WRITTEN EXERCISE:
Render the rows below as a numbered list, omitting any blank lines and leaving out the pictures.

================

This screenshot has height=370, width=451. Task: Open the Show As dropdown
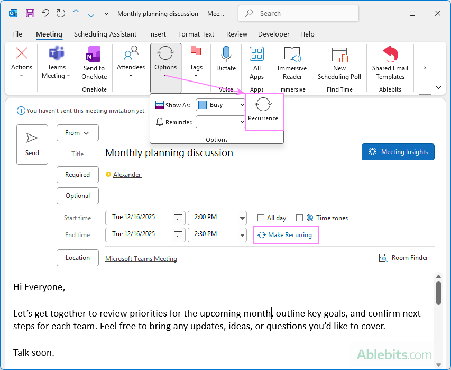(220, 104)
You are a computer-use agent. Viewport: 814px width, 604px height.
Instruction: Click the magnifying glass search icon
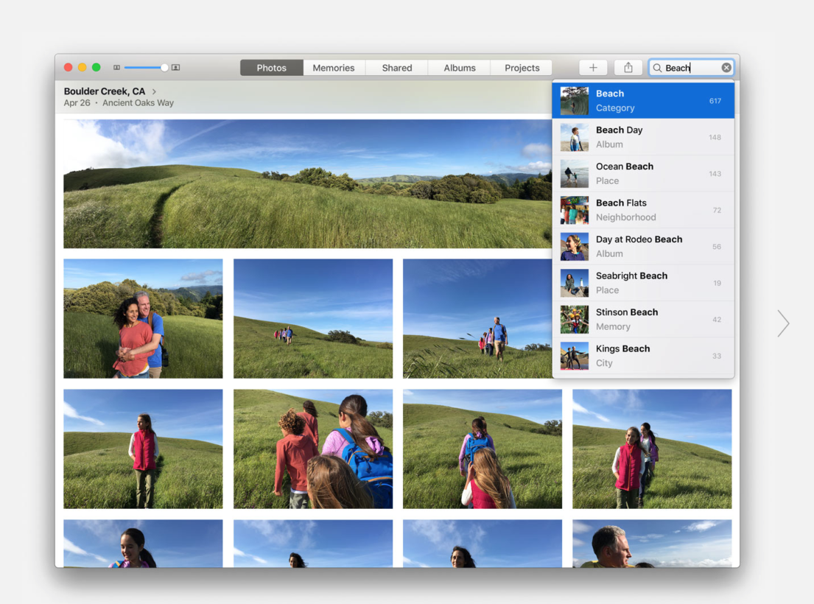[x=657, y=68]
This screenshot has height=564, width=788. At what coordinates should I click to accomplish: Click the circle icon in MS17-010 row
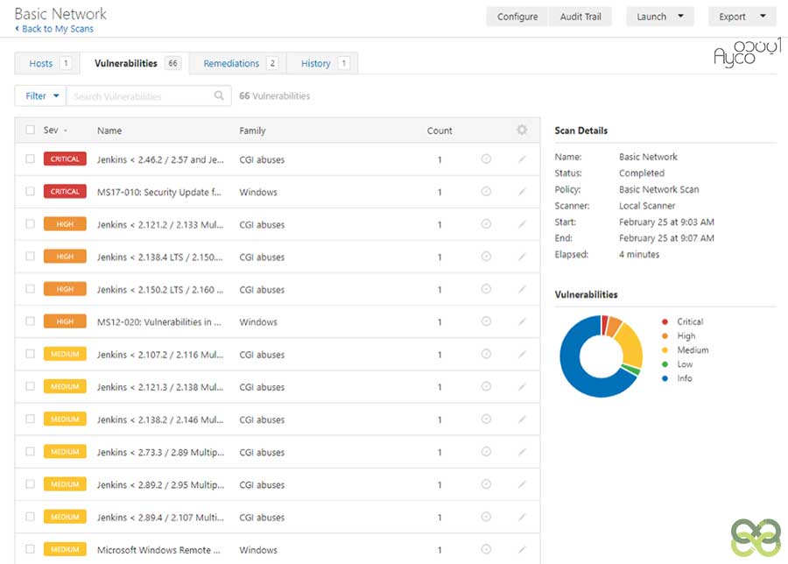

================

RESPONSE TO THIS EXERCISE:
1. This screenshot has height=370, width=451. Task: Open the Show As dropdown
2. (220, 104)
3. You are a computer-use agent. Viewport: 814px width, 604px height.
4. Instruction: Click the magnifying glass search icon
5. [x=657, y=68]
6. This screenshot has height=564, width=788. At what coordinates should I click to accomplish: Click the circle icon in MS17-010 row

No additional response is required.